What I mean is, for a parent type X=Union{Vector{T}, Tuple{T, T}} where T <: Number, that Union{Vector{Number}, Tuple{Int,Int}} would not be a subtype—that if the Union contains both Vector and Tuple, that their type parameters must be identical as in the child type Union{Vector{Int}, Tuple{Int,Int}}. If Tuple is not present in this union, however, then the match is looser: Vector{Number} should be a subtype of X. (as a parent type a larger union is easier to match, but as a child type a larger union is harder to match)
In this way, X would be a superset of Vector{<:Number}, a superset of Tuple{T,T} where T<:Number, and a superset of Union{Vector{T}, Tuple{T,T}} where T<:Real, and X would be a subset of Union{Vector, Tuple{T,T}} where T<:Number and a subset of Union{Vector,Tuple}.
Thanks for the explanation. I think I get what you are describing, but I think there is still a contradiction:
X1 = Union{Vector{T}, Tuple{T, T}} where T <: Number
X2 = Union{Vector{T}} where T <: Number
If I understood correctly, then
Vector{Number}should not be in X1
Vector{Number}should be in X2
That means your desired behavior
is not possible, since Vector{Number} <: Vector{<:Number} is true in all other contexts.
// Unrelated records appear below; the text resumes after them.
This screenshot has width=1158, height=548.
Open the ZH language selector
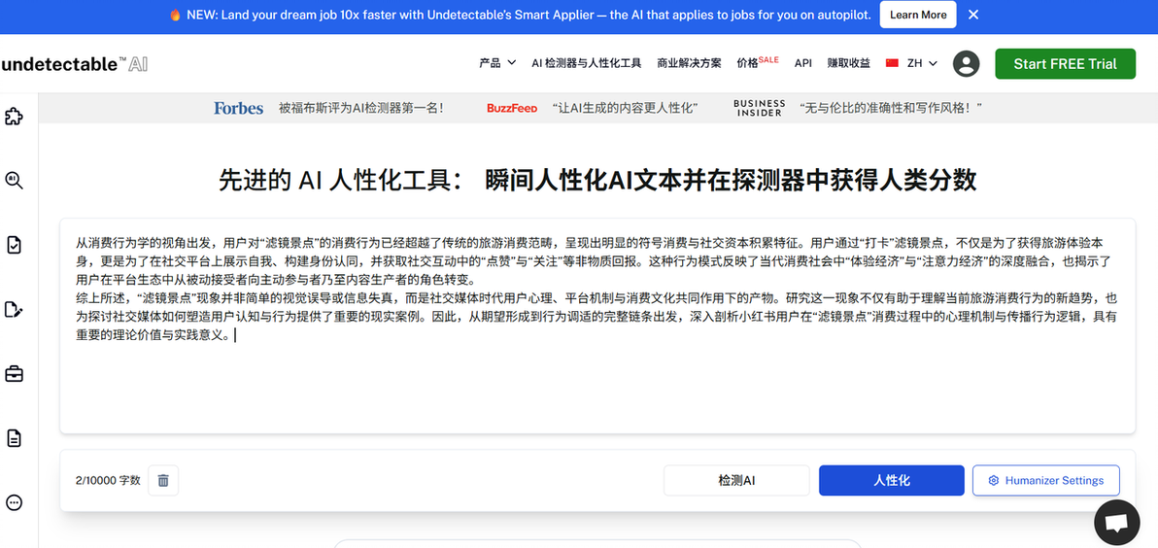[x=912, y=63]

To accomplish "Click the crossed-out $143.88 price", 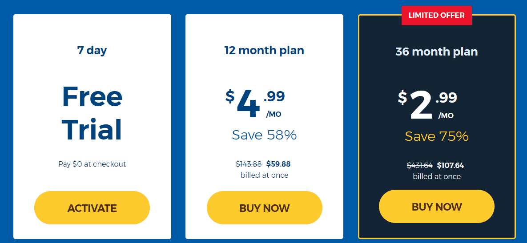I will pyautogui.click(x=249, y=164).
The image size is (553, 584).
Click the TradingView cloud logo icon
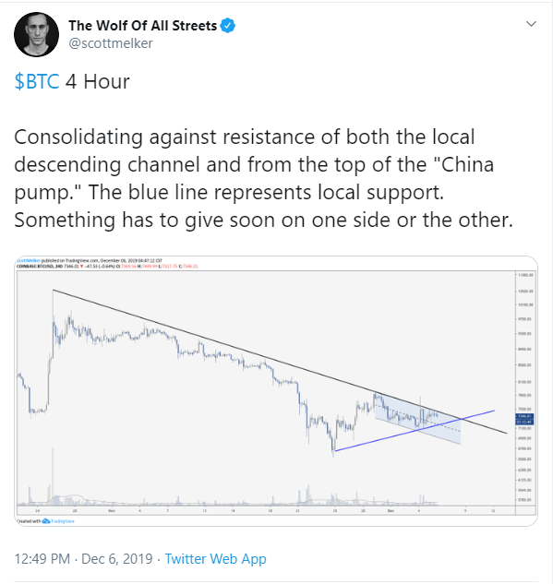pos(45,520)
To change that, we would need to change the meaning of Vector{<:Number} itself to allow only concrete types (like the tuple), but I don’t think this is what you implied?
And I think it would be really weird that we add an expression to a union, and it suddenly contains less types.
Hope I’m not missing the point and keep sounding like a broken record
I’ve made an edit to my previous post to clarify what I am referring to with X and what I thought you are referring to.
Ok, then I misunderstood. You mean the LHS here?
Vector{Number} <: X
Tuple{Int,Int} <: X
Union{Vector{Number}, Tuple{Int,Int}} <: X
But now I’m lost… If Vector{Number} should be a subtype (read: subset) of X and also Tuple{Int, Int} should be a subtype of X, then their union should be as well, in my opinion. Otherwise I just wouldn’t call it “union” and make the whole thing work analogously to sets (but this is what the developers had in mind, according to Jeff’s talk linked above).